The Mudcat Café TM
Thread #149377   Message #3477872
Posted By: GUEST,DDT
10-Feb-13 - 09:46 AM
Thread Name: [Formerly BS:] Musical snobbery
Subject: RE: BS: Musical snobbery
Please don't attribute that quote to me. I clearly marked it as someone else's quote (J. Bryan Lowder) that came from a European study of musical progress over a the period of 1955 to 2010. Instead of cherrypicking, it examined 464,411 songs. The study is nicknamed "The Million Song Dataset."

They found that songs have become both louder and more homogenized. The study found, among other things that "the diversity of transitions between note combinations - roughly speaking chords plus melodies - has consistently diminished in the last 50 years."
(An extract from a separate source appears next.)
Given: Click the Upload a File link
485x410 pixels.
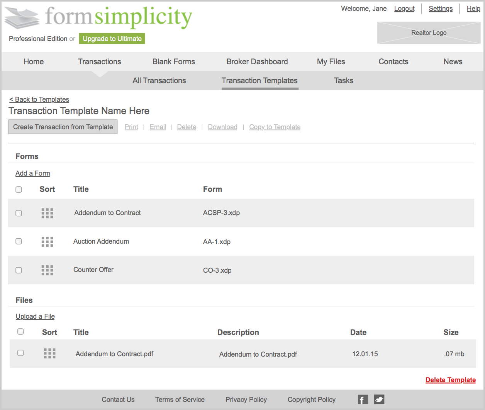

And it has gotten louder due to over compression, a trick by recording engineers because the louder it is, the newer it sounds. I have CDs that are so over compressed, you have to remember to turn down the speakers or they'll blow you right out of your chair despite the fact that every other CD was of normal volume at that setting. This has become a real problem in the age of digitizing music.

Lowder, editorial assistant for culture at Slate magazine, was simply commenting on the study with his own example or he pulled the example from the study for his own use. That you can find an example that goes against their findings is not surprising since they weren't saying it's true in every single case. They're saying it's a trend and that it is pretty much undeniable when you examine it closely enough and I fully agree. The old farts win. You can google the study on your own.

If you don't like their findings, please take it up with them. Thanks.